* Given instruction *
Pull out every line of the material below that contains the word "height".

* Exercise materials *
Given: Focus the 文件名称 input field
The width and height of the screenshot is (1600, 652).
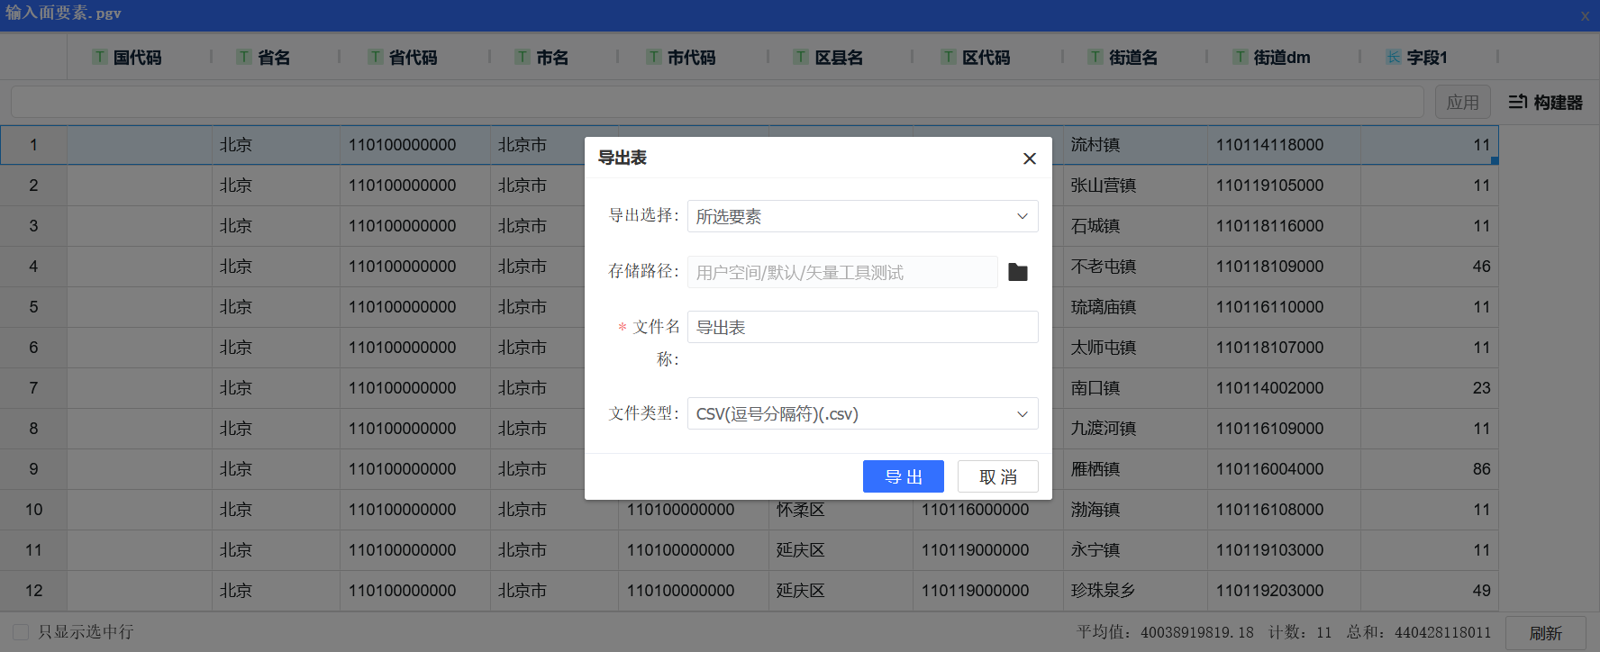Looking at the screenshot, I should coord(862,327).
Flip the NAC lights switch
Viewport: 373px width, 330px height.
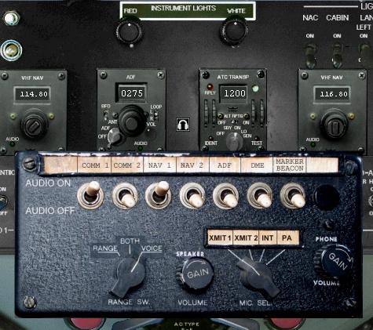click(310, 55)
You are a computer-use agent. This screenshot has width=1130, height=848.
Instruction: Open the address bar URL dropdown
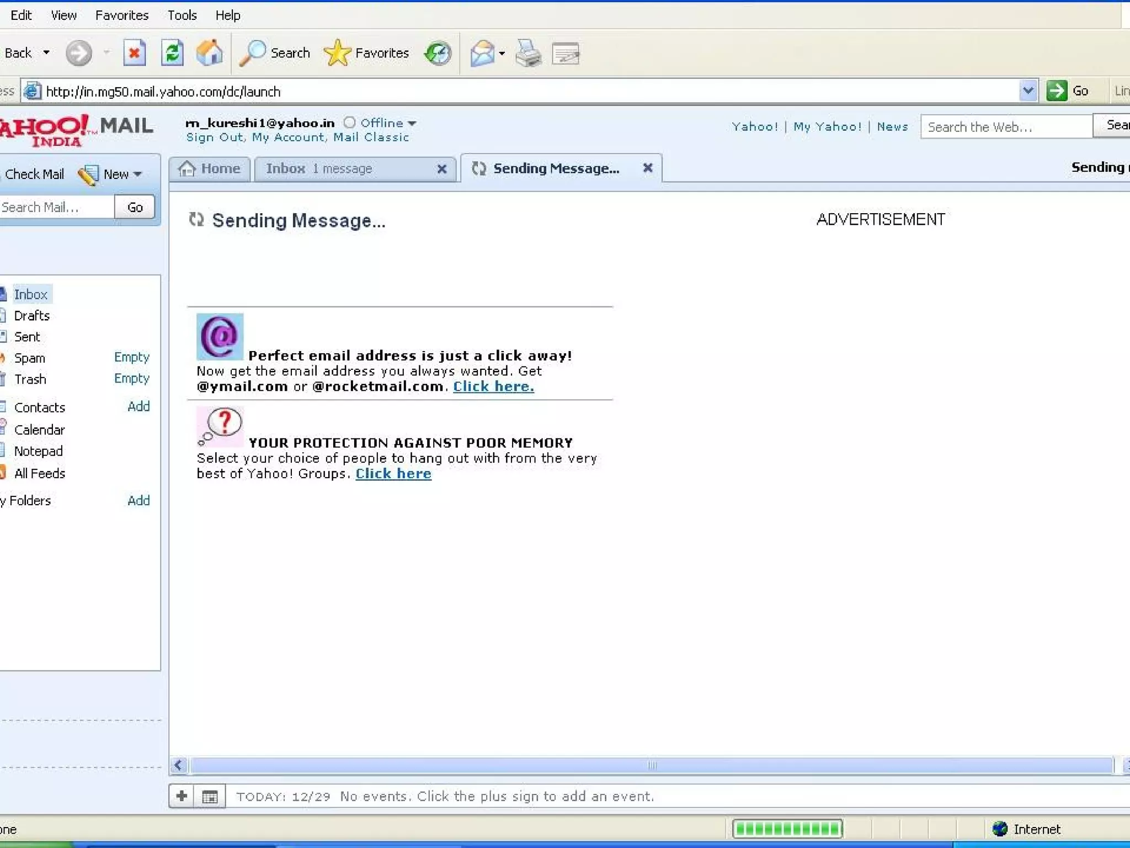1027,91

* Exercise output *
The width and height of the screenshot is (1600, 652).
Viewport: 373px width, 330px height.
You are a computer-use agent. This screenshot has width=1130, height=848.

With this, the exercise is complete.